Rat research for ex vivo research
Previous studies have reported that primary aortic vascular smooth muscle cells isolated from rats were more accessible and viable than those isolated from mouse aorta47. Thus, rat aortic vascular smooth muscle cells (RASMCs) from 25 male Sprague-Dawley rats (200–250 g) were used for vitro experiments. After being cleaned in PBS solution, the aortas were incubated in Hank’s solution with 180 units/mL of collagenase at 37 °C for 30 min, and then the adventitia and endothelium were removed. Finally, aortas were incubated for 12 h in DMEM (SH30243.01, HyClone) with 10% FBS (10099141, Gibco) at 37 °C with 95% O2 and 5% CO2. The purity of RASMCs harvested was confirmed by IF staining RASMCs’ marker: α-SMA (ab7817, Abcam, 1:100). As for the isolation of bone marrow cells (BMDMs), after the rat was sacrificed, the BMDMs were isolated from the femurs of adult rat and differentiated into BMDMs using 40 ng/ml M-CSF (HY-P7247, MCE) plus 10% FBS and 1% penicillin-streptomycin for 5–7 days. BMDMs (2 × 105 cells/mL) were seeded into 6-well culture plates. As for the animals’ euthanasia practices, we anesthetized the rat with the intraperitoneal injection of ketamine (80 mg/kg) and xylazine, then the animals were sacrificed by cervical dislocation.

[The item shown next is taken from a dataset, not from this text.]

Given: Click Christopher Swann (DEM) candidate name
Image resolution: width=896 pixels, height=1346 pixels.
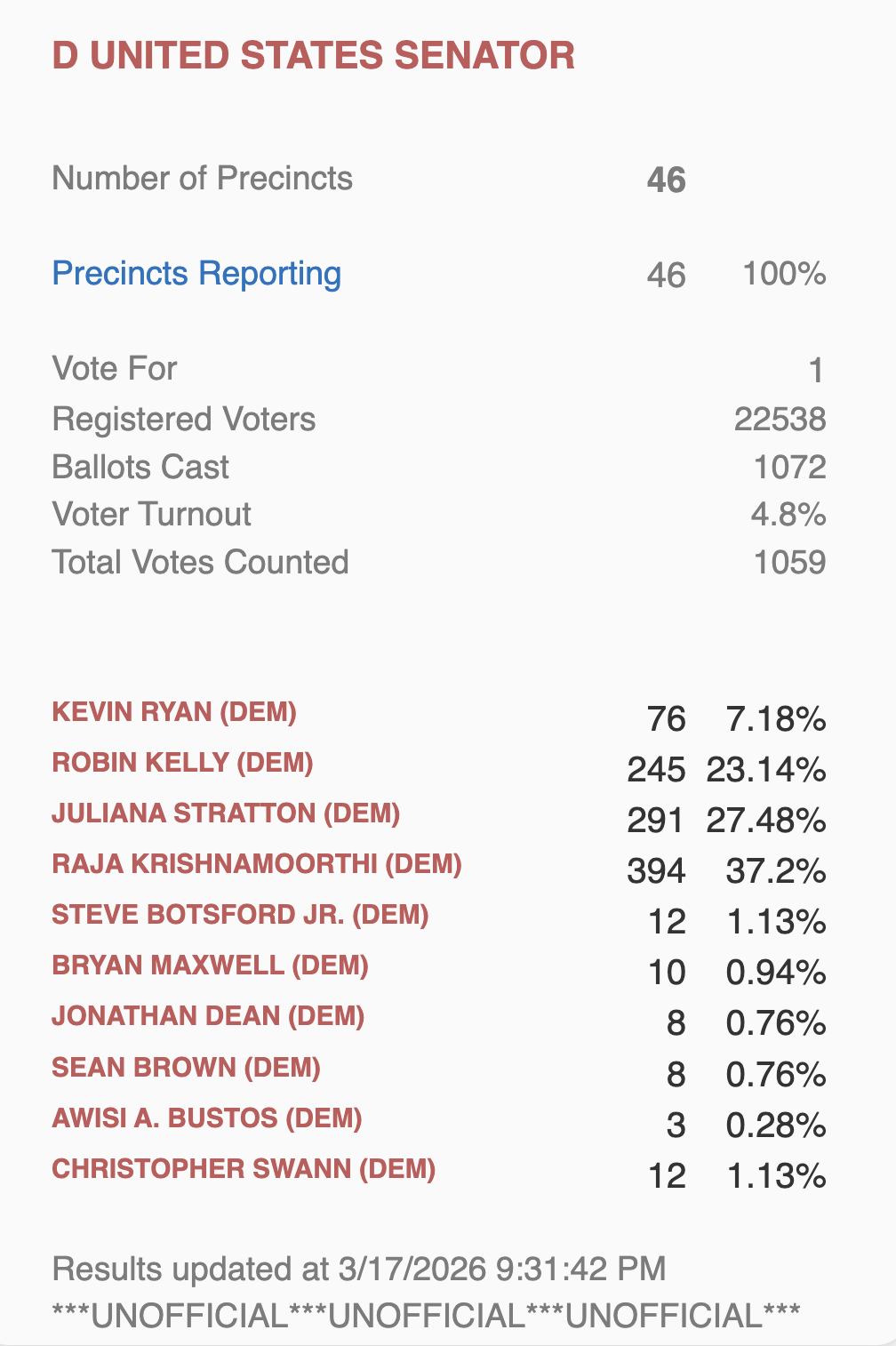Looking at the screenshot, I should coord(244,1168).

Small interfering RNA (siRNA) transfection
siRNA targeting PAD4 (siPAD4) and scramble siRNA (siNC) were purchased from GenePharma incorporation (GenePharma, China). RASMCs, seeded in a 12-well plate at the density of 1 × 106 cells/well, were transfected with 50 nM siRNA using Lipofectamine iMAX reagent (13778030, Thermo Fisher, USA) for 8 h, then the subsequent related experiments were performed. The sequences of siRNAs were presented in Supplementary Table 3.
Cells Cholesterol Loading and RASMC transdifferentiation experiment
Cholesterol-loading experiments were performed using water-soluble cholesterol from Sigma (C4951-30MG) as previously published48. All treatment concentrations involving Chol: MβCD were based on cholesterol weight (dissolved in 0.2% bovine serum albumin, BSA). Cells were allowed to grow to 70% confluency and then incubated with Chol/MβCD (10 μg/ml) for 72 h. After 72 h, cells were used for further experiments or harvested for mRNA and protein analysis.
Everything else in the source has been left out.